● **DATA FOR PROCESSING**:
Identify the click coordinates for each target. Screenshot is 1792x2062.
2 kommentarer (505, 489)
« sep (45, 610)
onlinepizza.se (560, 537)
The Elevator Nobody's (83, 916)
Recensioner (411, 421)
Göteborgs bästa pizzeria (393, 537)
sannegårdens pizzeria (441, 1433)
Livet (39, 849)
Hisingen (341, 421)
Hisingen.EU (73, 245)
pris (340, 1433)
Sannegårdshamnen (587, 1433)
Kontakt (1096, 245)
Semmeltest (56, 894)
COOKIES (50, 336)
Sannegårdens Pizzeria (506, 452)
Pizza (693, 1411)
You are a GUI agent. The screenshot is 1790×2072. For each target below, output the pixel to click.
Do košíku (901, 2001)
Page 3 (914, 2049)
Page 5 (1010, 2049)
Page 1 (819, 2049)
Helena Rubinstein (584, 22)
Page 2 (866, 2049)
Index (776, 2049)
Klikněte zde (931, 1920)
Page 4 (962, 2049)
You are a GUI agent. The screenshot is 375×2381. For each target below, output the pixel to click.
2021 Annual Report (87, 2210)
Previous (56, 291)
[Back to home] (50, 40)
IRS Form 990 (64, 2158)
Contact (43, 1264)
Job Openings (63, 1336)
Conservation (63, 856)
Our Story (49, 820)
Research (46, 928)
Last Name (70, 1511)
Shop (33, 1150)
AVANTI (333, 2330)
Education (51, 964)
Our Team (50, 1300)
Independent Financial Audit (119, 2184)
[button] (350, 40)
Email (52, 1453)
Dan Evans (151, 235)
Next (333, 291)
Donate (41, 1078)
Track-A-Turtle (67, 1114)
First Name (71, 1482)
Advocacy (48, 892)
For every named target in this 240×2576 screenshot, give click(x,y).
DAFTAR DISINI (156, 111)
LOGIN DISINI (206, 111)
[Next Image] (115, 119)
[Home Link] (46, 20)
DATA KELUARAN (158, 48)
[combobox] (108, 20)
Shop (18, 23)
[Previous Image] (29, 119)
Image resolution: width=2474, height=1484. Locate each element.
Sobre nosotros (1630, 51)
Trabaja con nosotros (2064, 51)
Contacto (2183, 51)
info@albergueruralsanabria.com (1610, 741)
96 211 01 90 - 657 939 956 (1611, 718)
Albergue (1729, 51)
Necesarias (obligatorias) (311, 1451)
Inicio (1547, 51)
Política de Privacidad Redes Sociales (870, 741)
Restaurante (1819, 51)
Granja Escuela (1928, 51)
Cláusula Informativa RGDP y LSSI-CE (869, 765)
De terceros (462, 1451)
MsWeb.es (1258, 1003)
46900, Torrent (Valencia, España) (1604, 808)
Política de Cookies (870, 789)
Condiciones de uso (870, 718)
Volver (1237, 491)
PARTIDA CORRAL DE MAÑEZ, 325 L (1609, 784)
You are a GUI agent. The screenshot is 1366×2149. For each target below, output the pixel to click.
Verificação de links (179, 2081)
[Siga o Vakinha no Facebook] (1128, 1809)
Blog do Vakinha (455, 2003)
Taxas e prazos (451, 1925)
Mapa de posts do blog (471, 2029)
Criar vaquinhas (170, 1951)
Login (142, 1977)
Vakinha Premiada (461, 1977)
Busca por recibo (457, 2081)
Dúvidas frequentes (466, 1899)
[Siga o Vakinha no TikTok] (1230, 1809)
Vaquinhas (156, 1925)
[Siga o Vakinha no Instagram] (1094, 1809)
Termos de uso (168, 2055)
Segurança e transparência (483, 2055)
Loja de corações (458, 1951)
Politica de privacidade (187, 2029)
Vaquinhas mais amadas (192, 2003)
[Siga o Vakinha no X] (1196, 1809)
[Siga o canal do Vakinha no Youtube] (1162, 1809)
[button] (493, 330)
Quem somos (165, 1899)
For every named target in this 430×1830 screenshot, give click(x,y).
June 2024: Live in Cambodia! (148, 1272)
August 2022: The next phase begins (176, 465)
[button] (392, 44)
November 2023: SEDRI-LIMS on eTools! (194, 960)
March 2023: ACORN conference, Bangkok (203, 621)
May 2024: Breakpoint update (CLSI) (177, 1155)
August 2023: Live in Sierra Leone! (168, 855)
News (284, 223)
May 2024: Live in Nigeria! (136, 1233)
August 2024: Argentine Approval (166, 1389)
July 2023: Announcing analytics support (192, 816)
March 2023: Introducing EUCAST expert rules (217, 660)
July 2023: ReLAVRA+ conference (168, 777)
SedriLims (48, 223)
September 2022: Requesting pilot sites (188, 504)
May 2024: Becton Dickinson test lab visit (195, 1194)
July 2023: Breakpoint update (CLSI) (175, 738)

● **WHAT YOU WILL DO**: From the records above, print exactly the lines that run from the line with "Image resolution: width=2474, height=1484." to the line with "SedriLims (48, 223)", inclusive.

● **TASK RESPONSE**:
Image resolution: width=2474, height=1484. Locate each element.
Sobre nosotros (1630, 51)
Trabaja con nosotros (2064, 51)
Contacto (2183, 51)
info@albergueruralsanabria.com (1610, 741)
96 211 01 90 - 657 939 956 (1611, 718)
Albergue (1729, 51)
Necesarias (obligatorias) (311, 1451)
Inicio (1547, 51)
Política de Privacidad Redes Sociales (870, 741)
Restaurante (1819, 51)
Granja Escuela (1928, 51)
Cláusula Informativa RGDP y LSSI-CE (869, 765)
De terceros (462, 1451)
MsWeb.es (1258, 1003)
46900, Torrent (Valencia, España) (1604, 808)
Política de Cookies (870, 789)
Condiciones de uso (870, 718)
Volver (1237, 491)
PARTIDA CORRAL DE MAÑEZ, 325 L (1609, 784)
You are a GUI agent. The screenshot is 1366×2149. For each target below, output the pixel to click.
Verificação de links (179, 2081)
[Siga o Vakinha no Facebook] (1128, 1809)
Blog do Vakinha (455, 2003)
Taxas e prazos (451, 1925)
Mapa de posts do blog (471, 2029)
Criar vaquinhas (170, 1951)
Login (142, 1977)
Vakinha Premiada (461, 1977)
Busca por recibo (457, 2081)
Dúvidas frequentes (466, 1899)
[Siga o Vakinha no TikTok] (1230, 1809)
Vaquinhas (156, 1925)
[Siga o Vakinha no Instagram] (1094, 1809)
Termos de uso (168, 2055)
Segurança e transparência (483, 2055)
Loja de corações (458, 1951)
Politica de privacidade (187, 2029)
Vaquinhas mais amadas (192, 2003)
[Siga o Vakinha no X] (1196, 1809)
[Siga o canal do Vakinha no Youtube] (1162, 1809)
[button] (493, 330)
Quem somos (165, 1899)
For every named target in this 430×1830 screenshot, give click(x,y).
June 2024: Live in Cambodia! (148, 1272)
August 2022: The next phase begins (176, 465)
[button] (392, 44)
November 2023: SEDRI-LIMS on eTools! (194, 960)
March 2023: ACORN conference, Bangkok (203, 621)
May 2024: Breakpoint update (CLSI) (177, 1155)
August 2023: Live in Sierra Leone! (168, 855)
News (284, 223)
May 2024: Live in Nigeria! (136, 1233)
August 2024: Argentine Approval (166, 1389)
July 2023: Announcing analytics support (192, 816)
March 2023: Introducing EUCAST expert rules (217, 660)
July 2023: ReLAVRA+ conference (168, 777)
SedriLims (48, 223)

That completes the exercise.